The problem |
In the entries below, how many lines include "computer"? Reply with the number and nothing more.

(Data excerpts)
########

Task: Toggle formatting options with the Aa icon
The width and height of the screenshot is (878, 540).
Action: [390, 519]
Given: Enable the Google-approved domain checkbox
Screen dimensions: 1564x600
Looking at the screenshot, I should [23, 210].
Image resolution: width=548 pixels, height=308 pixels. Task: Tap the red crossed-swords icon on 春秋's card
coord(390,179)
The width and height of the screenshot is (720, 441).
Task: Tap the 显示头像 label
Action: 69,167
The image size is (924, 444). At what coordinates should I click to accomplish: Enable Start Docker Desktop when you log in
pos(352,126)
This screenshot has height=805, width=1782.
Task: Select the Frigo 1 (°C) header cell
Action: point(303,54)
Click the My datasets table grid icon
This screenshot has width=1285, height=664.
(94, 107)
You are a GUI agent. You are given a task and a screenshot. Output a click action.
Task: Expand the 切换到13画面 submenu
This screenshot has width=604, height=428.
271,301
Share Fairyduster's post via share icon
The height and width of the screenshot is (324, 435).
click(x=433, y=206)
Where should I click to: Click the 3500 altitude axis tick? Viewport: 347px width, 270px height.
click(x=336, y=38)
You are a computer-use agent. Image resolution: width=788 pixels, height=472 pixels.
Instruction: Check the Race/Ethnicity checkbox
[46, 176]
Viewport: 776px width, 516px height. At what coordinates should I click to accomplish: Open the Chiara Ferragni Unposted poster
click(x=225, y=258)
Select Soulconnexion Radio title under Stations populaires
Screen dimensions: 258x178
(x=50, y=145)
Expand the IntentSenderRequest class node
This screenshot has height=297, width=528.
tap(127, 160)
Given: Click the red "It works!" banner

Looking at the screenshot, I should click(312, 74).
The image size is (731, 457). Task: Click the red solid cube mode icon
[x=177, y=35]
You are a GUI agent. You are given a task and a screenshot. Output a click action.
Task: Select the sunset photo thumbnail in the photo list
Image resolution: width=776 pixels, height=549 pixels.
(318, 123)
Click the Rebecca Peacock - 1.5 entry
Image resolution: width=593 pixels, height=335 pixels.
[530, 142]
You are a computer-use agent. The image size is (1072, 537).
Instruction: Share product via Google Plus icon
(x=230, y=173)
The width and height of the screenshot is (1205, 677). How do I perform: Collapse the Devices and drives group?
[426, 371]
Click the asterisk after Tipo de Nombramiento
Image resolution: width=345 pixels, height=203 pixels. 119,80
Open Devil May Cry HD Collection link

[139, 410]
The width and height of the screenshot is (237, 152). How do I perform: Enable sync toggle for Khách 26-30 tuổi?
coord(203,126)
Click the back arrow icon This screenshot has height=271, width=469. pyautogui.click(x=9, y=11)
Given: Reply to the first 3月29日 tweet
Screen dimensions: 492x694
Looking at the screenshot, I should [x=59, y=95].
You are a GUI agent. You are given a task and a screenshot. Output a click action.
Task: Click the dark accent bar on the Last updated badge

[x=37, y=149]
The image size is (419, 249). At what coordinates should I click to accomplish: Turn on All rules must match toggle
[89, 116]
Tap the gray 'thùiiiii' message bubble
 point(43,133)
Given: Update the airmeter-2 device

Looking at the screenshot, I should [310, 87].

########

Exercise answer |
2